IF Comp 2019: Heretic’s Hope

hereticsHeretic’s Hope (Grim Baccaris, Twine) is a dark / weird fantasy story. The protagonist is a lone human in the court of an isolated insectoid culture ruled by a sinister queen: their mother has recently died and they have been appointed to the prominent but intensely perilous role of Pontiff. It’s a piece about mourning and about being a threatened outsider.

This is a very polished piece: the writing is at a professional level, and a very thorough job has been done with presentation. But it didn’t really click with me, and I’m trying to figure out why. I could appreciate a lot of the things it was doing, but I never got to feeling enthusiastic about it.

I found myself comparing it unfavourably to a couple of exceptional works. Much about the premise recalls With Those We Love Alive – and, snarkily, unfairly, I feel that the worst possible thing you could do to WTWLA is to do it without the skin-drawing part and add an Extended Universe with lots of Lore. And I also felt the contrast to Arkady Martine’s A Memory Called Empire – another piece about being inescapably an outsider in the court of a dangerous and hard-to-comprehend power, but one with a great deal more range of mood.

Hope is very much in the same mood palette as Grim’s previous comp entry Devotionalia, a piece in the same setting. A big difference here, though, is that Devotionalia was a very tightly-focused, memory-oriented mood piece where your choices are generally signaled as reflective (sometimes, even, when they’re technically not): and a lot more is going on the present of Hope. You have actual shit to deal with, a lot of characters to consider, the sense that all your decisions are fraught with uncertain political significance, that you are actively despised by many around you. The mood shifts between ‘mourning for the most important person in your life’ and ‘actively threatened but still depressed.’

This puts player agency in a bit of a weird spot, too. Again, your decisions are framed as being very loaded, not reflective at all: but the political workings of the court are shown as a sort of black box, and the narrative feels as if it’s very much on rails. (It’s also a fairly long game by Comp standards, so I didn’t go back to confirm how much that was the case; it’s possible that I’m very wrong about it.) So you’re making quite a lot of high-pressure decisions without getting very much feedback on them at all. That reflects how Eser is in a position that, in theory, carries substantial influence with it, but has no idea how that might be exercised and in practice gets ordered around and chastised a lot. But it’s also really tiring!

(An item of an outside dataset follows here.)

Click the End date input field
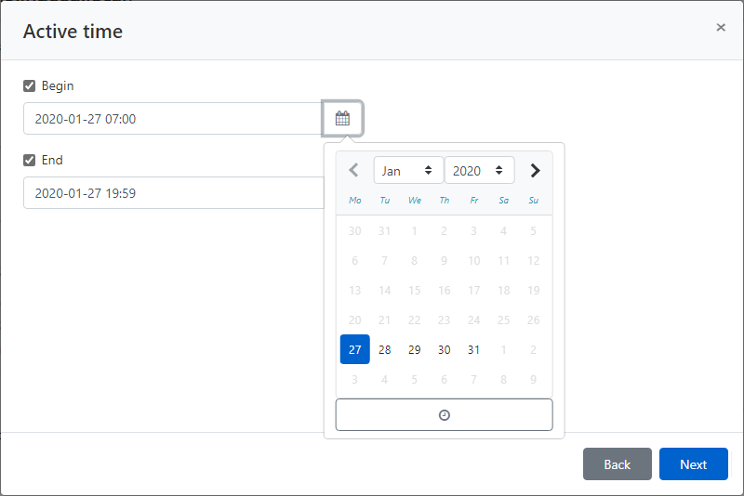744x496 pixels. point(172,193)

And I think that the sequences which might have offered some tonal contrast weren’t as strongly-evoked. The fond memory of your mother was… fine, but it was very clear that this kind of mode is not the author’s comfort zone. There’s a section – possibly an optional one – where you talk with the human crew of the ship, which feels a bit like ‘let me show you my OCs’ and a bit like an awkward speed-dating sequence. I get that it’s trying to sketch a social group that might offer an alternative to insect society, rather than being about pinning one’s hopes on a single person; but fewer characters, in more depth, might have had a better effect. I dunno.

Another possibility: I might be a bit close to saturation point on some of the core motifs it’s using for alien-ness. Hyperfecund vegetation has been a New Weird thing for a while and yeah it’s good, but it’s also familiar, and I think that if you were writing in Twine c. 2013 then you just automatically did at least one thing with horrifying alien carapace beings. So my reaction was not so much ‘holy shit this is weird’ as ‘OK, right, one of these.’

I struggled with how to vote for this! It was not for me, but I feel it deserves high placing. It clears the ‘did I get anything out of this’ bar, but I had to think about it. It is objectively a much more ambitious piece, both technically and in terms of what it’s aiming to do with character and theme, than games that I appreciated a lot more. I think that most likely puts it in 7-8 territory, but I’ll have to think more about it.